The following is a list of dependencies:
pip install torch
pip install torchvision
pip install scikit-image
This document serves as an instruction manual for replicating the results found in the paper "Pairwise Relations Discriminator for Unsupervised Raven's Progressive Matrices".
1. Download the RAVEN-10000 dataset [1]
We will be using this dataset of Raven's Progressive Matrices (RPM) for both training and testing of the model. The I-RAVEN dataset [2] can also be used.
This should produce a directory with seven subfolders, each for a specific configuration. Each subfolder should contain 10,000 RPM problems. Move the directory into the current working directory (cwd).

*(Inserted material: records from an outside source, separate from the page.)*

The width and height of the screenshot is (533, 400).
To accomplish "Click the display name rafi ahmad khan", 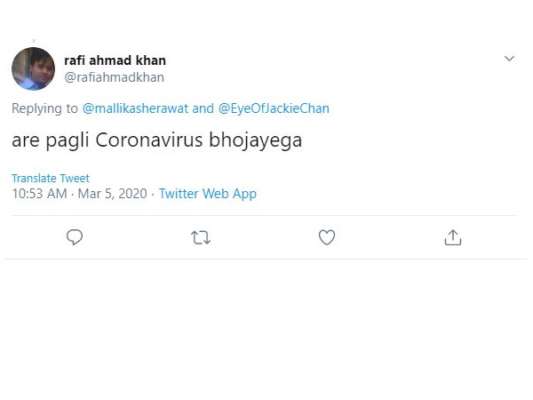I will click(x=115, y=60).
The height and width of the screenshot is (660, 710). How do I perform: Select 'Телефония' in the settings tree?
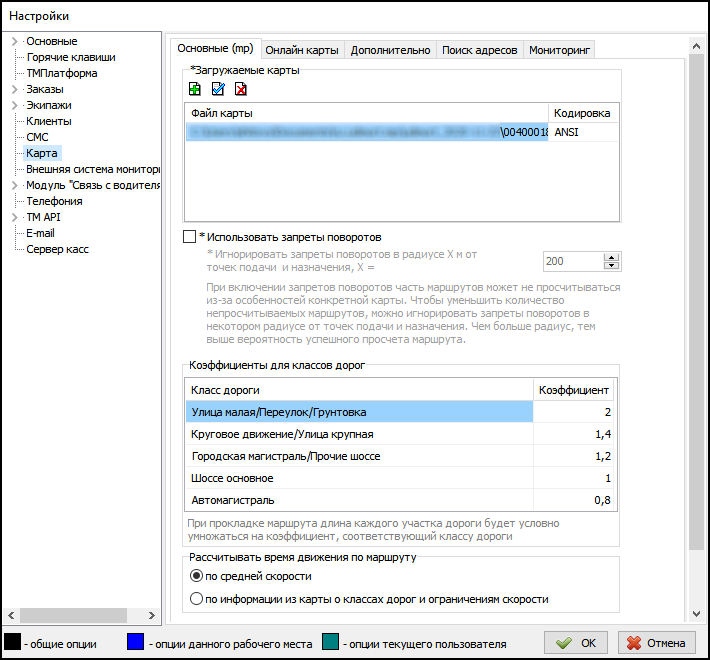point(54,201)
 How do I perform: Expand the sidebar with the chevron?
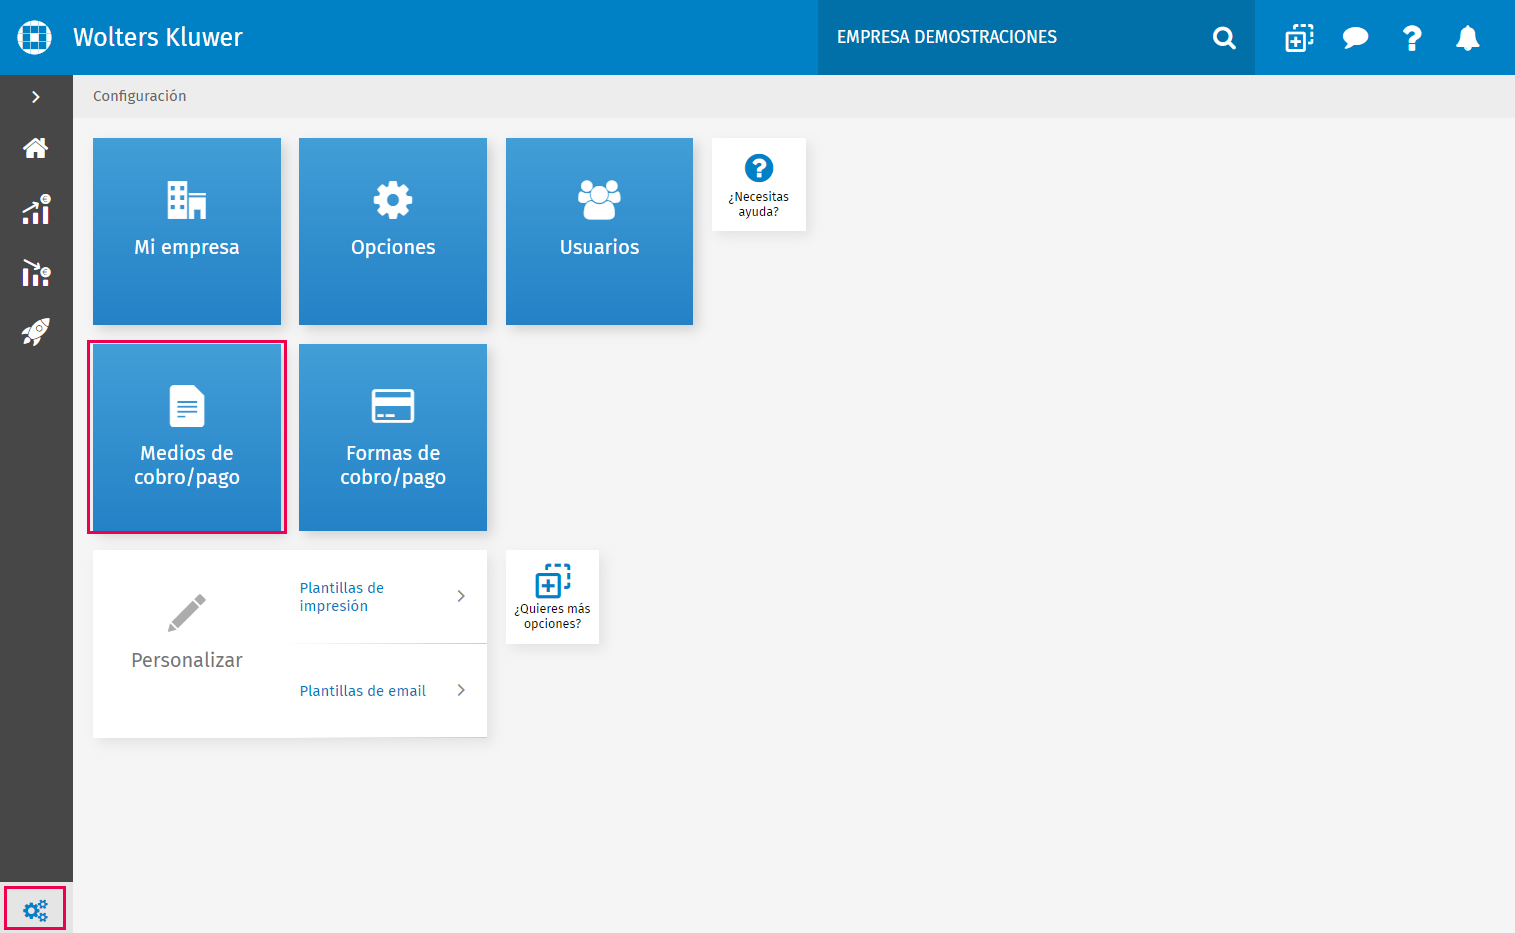[x=36, y=97]
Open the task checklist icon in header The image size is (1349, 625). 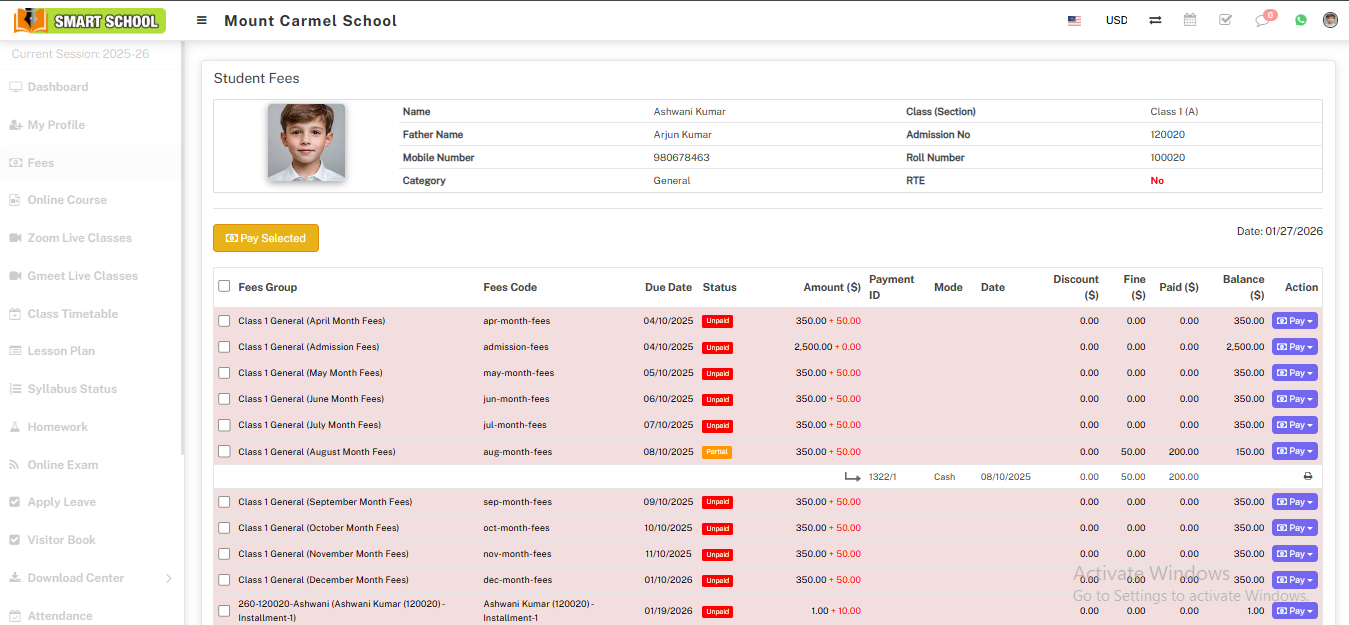(x=1225, y=20)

To preprocess the data in the RAVEN dataset into a format we can easily use:
python3 preprocess.py
The script will produce a data directory as follows:
cwd
|-- RAVEN-10000
|-- data
|-- train
|-- test
|-- val
|-- various python scripts
The train directory will contain 42,000 files named 0 to 41,999. The files can be organised into 7 partitions of 6,000 files. Each partition will correspond to the configurations [Center, 2x2Grid, 3x3Grid, Out-InCenter, Out-InGrid, Left-Right, Up-Down] respectively. i.e. files 6,000 - 11,999 are RPM problems with 2x2Grid configurations; files 24,000 - 29,999 are RPM problems with Out-InGrid configurations.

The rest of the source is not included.